(Excerpts from a dataset)

================================

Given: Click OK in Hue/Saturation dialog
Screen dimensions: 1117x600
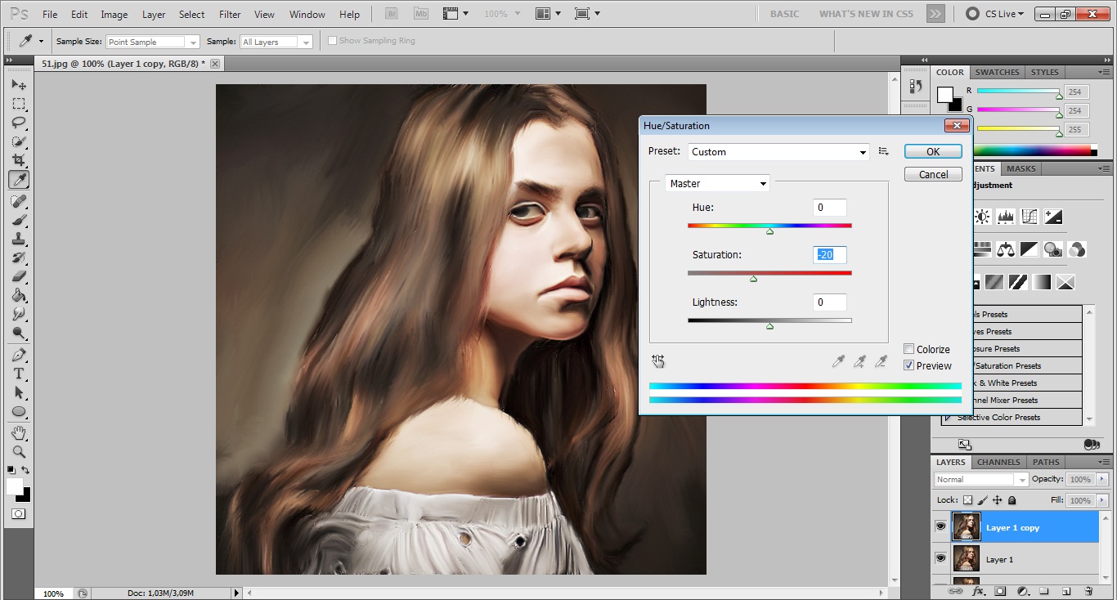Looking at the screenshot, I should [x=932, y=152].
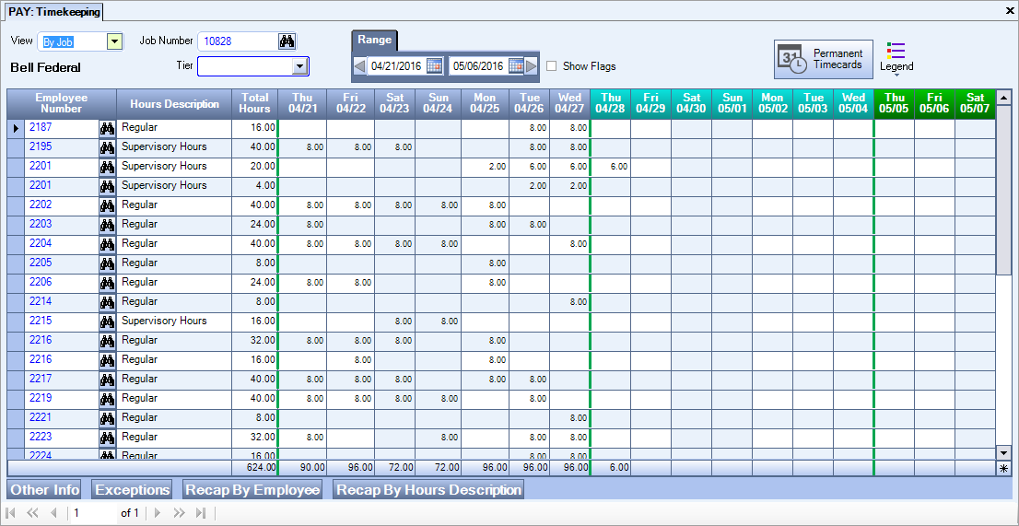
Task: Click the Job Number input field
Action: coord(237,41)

================================

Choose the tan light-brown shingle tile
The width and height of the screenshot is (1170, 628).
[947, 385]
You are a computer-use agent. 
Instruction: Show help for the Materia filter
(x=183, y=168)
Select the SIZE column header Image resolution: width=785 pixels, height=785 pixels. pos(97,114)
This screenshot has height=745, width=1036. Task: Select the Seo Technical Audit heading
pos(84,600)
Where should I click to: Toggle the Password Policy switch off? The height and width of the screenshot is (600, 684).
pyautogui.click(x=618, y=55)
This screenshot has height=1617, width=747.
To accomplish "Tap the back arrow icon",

================================

• _Problem to work on_
Copy, exactly and only, the lines above that begin with the one containing "Where should I" and finish with the one containing "the back arrow".

• _Answer section_
Where should I click to: Toggle the Password Policy switch off? The height and width of the screenshot is (600, 684).
pyautogui.click(x=618, y=55)
This screenshot has height=1617, width=747.
To accomplish "Tap the back arrow icon",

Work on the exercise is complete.